— start Selected passage —

Manual version: 0.3.0
First manual release date: 21/09/2022
Current manual release date: 15 January 2023
DPD code is a Materials Design tool intended to design defect microstructure evolution during material processing. The code provides an effective tool for the studies and design of both material microstructures and the effect of the specific material processing routes. Its key feature is the usage of polyhedral cell complexes, which provide a discrete space for designing realistic material defect structures of different dimensions and types.
This is a C++ based software project consisting of several modules working with pre-created Polyhedral Cell Complex (PCC) as the set of its incidence and adjacency matrices represented in a sparse matrix form. The code contains 4 main modules (Processing, Characterisation and Writer), the library of Simulation tasks and the Main module merging everything together, reading configurations and data files, and launching all the other modules. The code works both with 3-complexes (3D) and 2-complexes (2D) BUT - to make results consistent with 2D/3D EBSD scans - it assumes that the grains are 3-cells in the 3D, 2-cells in the 2D case, and so on for grain boundaries and other element types. So it actually replaces definitions of k-cells with ( k + (dim - 3) )-cells, where dim = {2, 3} is the dimension of the problem. In such a way 2-cells are ALWAYS associated with grain boundaries on EBSD maps and are edges for 2D case!

— end Selected passage —
— start Records for this exercise —

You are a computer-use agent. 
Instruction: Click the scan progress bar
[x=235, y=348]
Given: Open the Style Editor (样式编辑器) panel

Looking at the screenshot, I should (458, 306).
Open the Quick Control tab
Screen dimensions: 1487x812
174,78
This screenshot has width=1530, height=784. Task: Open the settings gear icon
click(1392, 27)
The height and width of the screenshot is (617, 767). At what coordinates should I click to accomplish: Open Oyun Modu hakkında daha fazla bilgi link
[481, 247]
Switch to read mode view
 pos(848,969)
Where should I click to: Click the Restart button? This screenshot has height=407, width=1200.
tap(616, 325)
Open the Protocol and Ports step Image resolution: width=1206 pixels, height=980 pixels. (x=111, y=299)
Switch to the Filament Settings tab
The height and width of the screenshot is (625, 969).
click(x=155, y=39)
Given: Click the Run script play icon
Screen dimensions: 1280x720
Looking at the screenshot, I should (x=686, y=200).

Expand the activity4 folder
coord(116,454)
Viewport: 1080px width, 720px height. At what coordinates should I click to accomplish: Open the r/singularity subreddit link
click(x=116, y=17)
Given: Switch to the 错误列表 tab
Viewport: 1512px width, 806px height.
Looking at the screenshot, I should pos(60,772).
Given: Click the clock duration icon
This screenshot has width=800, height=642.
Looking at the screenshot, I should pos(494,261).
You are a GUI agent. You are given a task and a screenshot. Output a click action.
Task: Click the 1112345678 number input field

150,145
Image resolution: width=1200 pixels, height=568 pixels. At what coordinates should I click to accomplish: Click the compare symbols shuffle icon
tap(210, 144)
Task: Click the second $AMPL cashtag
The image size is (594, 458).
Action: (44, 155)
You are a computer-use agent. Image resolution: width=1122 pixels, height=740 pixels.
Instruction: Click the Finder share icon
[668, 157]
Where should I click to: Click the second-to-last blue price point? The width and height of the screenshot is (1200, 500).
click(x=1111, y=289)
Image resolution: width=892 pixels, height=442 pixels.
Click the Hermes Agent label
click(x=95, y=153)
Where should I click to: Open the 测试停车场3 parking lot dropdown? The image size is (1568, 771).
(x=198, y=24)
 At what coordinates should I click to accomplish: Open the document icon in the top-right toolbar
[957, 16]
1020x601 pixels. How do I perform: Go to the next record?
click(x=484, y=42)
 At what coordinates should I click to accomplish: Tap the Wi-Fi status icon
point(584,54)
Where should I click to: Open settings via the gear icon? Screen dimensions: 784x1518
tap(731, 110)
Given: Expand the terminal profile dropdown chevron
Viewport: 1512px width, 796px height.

— end Records for this exercise —

▶ [Problems]
[1] Answer the following about the DPD code manual:
(a) What is the current manual release date?
(b) In which programming language is the software project written?
(c) What is the manual version?
[2] Turn the records from the line containing "Given: Expand the" through the end of the records, inclusive, into a numbered list, leaving out any blank lines.
The manual excerpt and the records were drawn from unrelated sources.

▶ [Solved problems]
[1]
(a) 15 January 2023
(b) C++
(c) 0.3.0

[2]
1. Given: Expand the terminal profile dropdown chevron
2. Viewport: 1512px width, 796px height.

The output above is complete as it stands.